Questions on the material:
(a) In the article on helium-filled hard drives, what is the highest hard drive capacity in mass-scale production today?
(b) Swap "competition regulations" for "antitrust rules" in the article on helium-filled hard drives, and write out the passage between "From a data" and "Digital and HGST).", inclusive.

Text section:
Last week Drive Rescue had the pleasure of attending the Gigaom Structure Europe conference in London.There were lots of interesting speakers from a wide variety of I.T. disciplines and industry sectors. There were some great talks from the CTO’s of Ericsson, Netflix and BMW.
From a data storage technologies perspective, perhaps the most interesting speakers were from Western Digital. WD have now acquired the hard drive division of Hitachi. However, due to competition regulations imposed by the EU and the Ministry of Commerce in China, they have had to keep the two hard drive operations as separate and competing entities (these being Western Digital and HGST).
Hard drive technology moves at a blistering pace. Over the years hard drive manufacturers have devised some very clever ways of increasing areal densities (the amount of data that be stored on disk platters). These have included PMR (perpendicular magnetic recording), shingled PMR and HAMR (heat-assisted magnetic recording). But, even using all of these technologies, the maximum capacity of hard drives in mass-scale production today is 4 terabytes. It is possible to produce drives over 5TB but they are not “consumer ready”. In other words, they can be manufactured, but they are not stable or reliable enough for mass production. So Western Digital researchers have thought outside the box. Their hard drive and production process researchers have found one more aspect of the drive’s architecture that can be tweaked to eke out even greater areal density ratios. But this finding does not involve a new type of magnetic layering or a new type of read-write head – it involves removing the air from inside a hard drive and replacing it with helium.
Helium to the rescue
How can air restrict the amount of data that can be stored on a hard drive? Well, the platters of a hard drive spin at around 7200 or 10000 rpm. When these platters start to spin at such a high speed, the air inside the drive actually causes a lot of flutter and resistance for the drive heads to do their job properly. (Think of it as a kind of turbulence). If you replace this air with helium, which only has one seventh the density of air, a substantial amount of flutter is reduced. It will also mean that seven platters can be deployed instead of just five. This will mean Western Digital will be able to bring a 5.6 terabyte drive to market at some stage during 2014. For I.T. administrators and end-users alike helium-filled drives will not only mean more capacity but less power consumption and less heat generated.

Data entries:
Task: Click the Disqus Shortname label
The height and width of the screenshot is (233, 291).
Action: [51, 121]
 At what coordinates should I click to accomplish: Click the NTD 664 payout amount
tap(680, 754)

---

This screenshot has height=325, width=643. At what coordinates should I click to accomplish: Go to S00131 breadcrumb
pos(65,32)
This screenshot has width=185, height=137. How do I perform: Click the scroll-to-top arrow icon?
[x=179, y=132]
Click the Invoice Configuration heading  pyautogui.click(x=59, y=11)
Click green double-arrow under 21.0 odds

Answers for the tasks:
(a) 4 terabytes.

(b)
From a data storage technologies perspective, perhaps the most interesting speakers were from Western Digital. WD have now acquired the hard drive division of Hitachi. However, due to antitrust rules imposed by the EU and the Ministry of Commerce in China, they have had to keep the two hard drive operations as separate and competing entities (these being Western Digital and HGST).